With the popularization of smart devices, many companies are introducing BYOD (Bring Your Own Device) policies that utilize personal smart devices for work. Although BYOD has advantages such as improved work efficiency and cost reduction, security threats such as confidential data leakage are being raised as work data is stored on personal smart devices.

To address these security threats, solutions such as Enterprise Mobility Management (EMM) have been introduced to provide customized security services for smart device security and corporate policies. In order to provide security services according to corporate policy, it is necessary to analyze the original source code of the application and add the security function to the location where the security function is required. This task has to be done every time the corporate policy changes, so it takes a very long time to customize the application according to the policy.

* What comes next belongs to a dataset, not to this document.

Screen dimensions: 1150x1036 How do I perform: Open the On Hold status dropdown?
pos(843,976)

On the other hand, there is an app wrapping method to apply a security function without the original source code of the application. App wrapping is a technology that adds security function code directly to the application file without the original source code of the application at the bytecode level. However, it is known that it is difficult to make the application run smoothly after adding the security function code at the bytecode level.

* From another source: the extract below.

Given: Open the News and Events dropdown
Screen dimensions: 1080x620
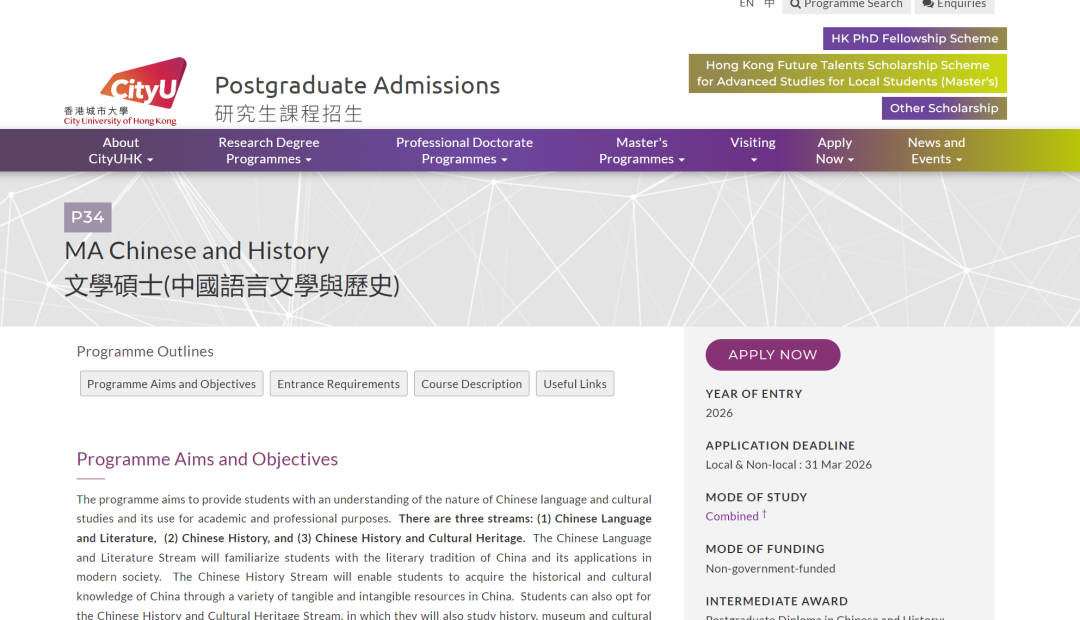Looking at the screenshot, I should [x=935, y=150].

In particular, the bytecode of Android, smali code, is a register-based memory that can be used for each method area is limited, so after adding the security function code An overflow error occurs in the , and the application does not run normally.

Republic of Korea Patent Publication No. 10-2018-0053872 (published on May 24, 2018)

SUMMARY Embodiments of the present invention are to provide an application conversion method and apparatus for adding a security function to an application.

In an application conversion method according to an embodiment, a first bytecode for the target application and the calling application by decompile of a target application and a calling application that calls a security function to be added to the target application, respectively generating a second bytecode for extracting a calling code for calling the security function from the second bytecode; adding the extracted calling code to the first bytecode; performing code optimization to prevent a collision between the calling code and the remaining codes in the first bytecode to which the calling code is added; and recompiling the first bytecode on which the code optimization is performed.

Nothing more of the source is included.